Is Nihon Saisei Sakaba worth the price?
Pricing varies at Nihon Saisei Sakaba; confirm via check the venue's official channels.
Where is Nihon Saisei Sakaba located?
Nihon Saisei Sakaba is located in Tokyo, at Japan, 〒160-0022 Tokyo, Shinjuku City, Shinjuku, 3 Chome−7−3 丸中ビル 1階.
How can I contact Nihon Saisei Sakaba?
You can reach Nihon Saisei Sakaba via check the venue's official channels.
Location
Japan, 〒160-0022 Tokyo, Shinjuku City, Shinjuku, 3 Chome−7−3 丸中ビル 1階
Tokyo, Japan
Compare Nihon Saisei Sakaba
| Venue | Price | Booking Difficulty |
|---|---|---|
| Nihon Saisei Sakaba | Easy | |
| Harutaka | ¥¥¥¥ | Unknown |
| L'Effervescence | ¥¥¥¥ | Unknown |
| RyuGin | ¥¥¥¥ | Unknown |
| Crony | ¥¥¥¥ | Unknown |
| Den | ¥¥¥ | Unknown |
Side-by-side comparison to help you decide where to book.
Also Consider
- Harutaka, Sushi, ¥¥¥¥
- L'Effervescence, French, ¥¥¥¥
- RyuGin, Kaiseki, Japanese, ¥¥¥¥
- Crony, Innovative, French, ¥¥¥¥
- Den, Innovative, Japanese, ¥¥¥
With pricing unconfirmed at Nihon Saisei Sakaba, the honest comparison framework is format and ambition rather than spend. If you are deciding between a Shinjuku neighbourhood spot and Tokyo's more serious tasting-menu options, the gap is significant. Den at ¥¥¥ is the most accessible of the serious alternatives, inventive Japanese cooking with a lighter touch than kaiseki, easier to book than its reputation suggests, a better choice if you want a structured experience without the formality of a full kaiseki progression. RyuGin at ¥¥¥¥ is for occasions where the kaiseki format itself is the point, technically precise, harder to book, better suited to first-time visitors who want the canonical high-end Tokyo experience.

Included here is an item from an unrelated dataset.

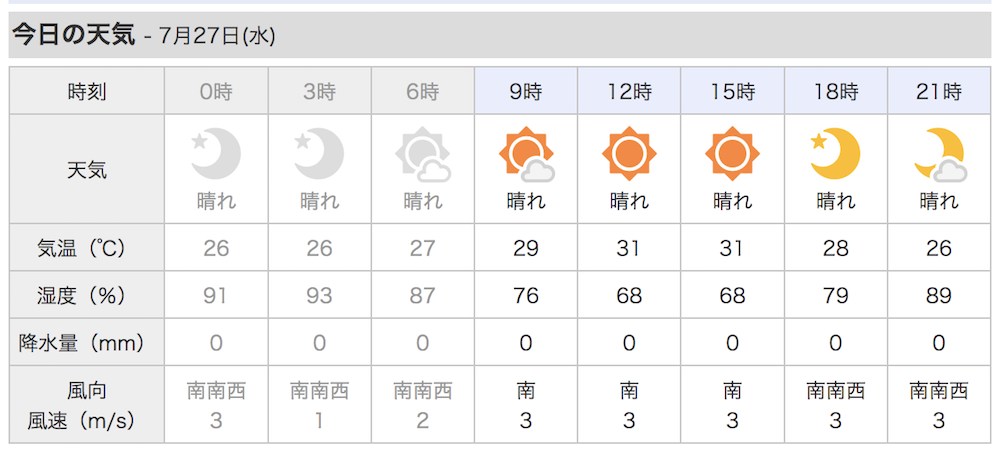
Task: Click the 晴れ text under the 15時 icon
Action: [x=732, y=202]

For a tasting menu built around French technique in Tokyo, L'Effervescence and Sézanne are both ¥¥¥¥ and deliver more structured progression than anything in the izakaya register. Crony sits between those two in ambition, French-inflected, innovative, a reasonable step up if you want more course structure without the full kaiseki commitment. Harutaka at ¥¥¥¥ is the benchmark for sushi omakase in this city; if that format appeals, it outranks anything in the Shinjuku casual register on technical grounds.
The bottom line: if you are weighing Nihon Saisei Sakaba against these peers, the deciding factor is format preference and how much you want a structured, course-driven meal versus a more informal shared-plate evening. For the latter, Nihon Saisei Sakaba is easy to book and convenient for Shinjuku stays. For the former, Den is the right step up in terms of value and accessibility. Further afield in Japan, HAJIME in Osaka and Gion Sasaki in Kyoto set the regional standard if your trip extends beyond Tokyo.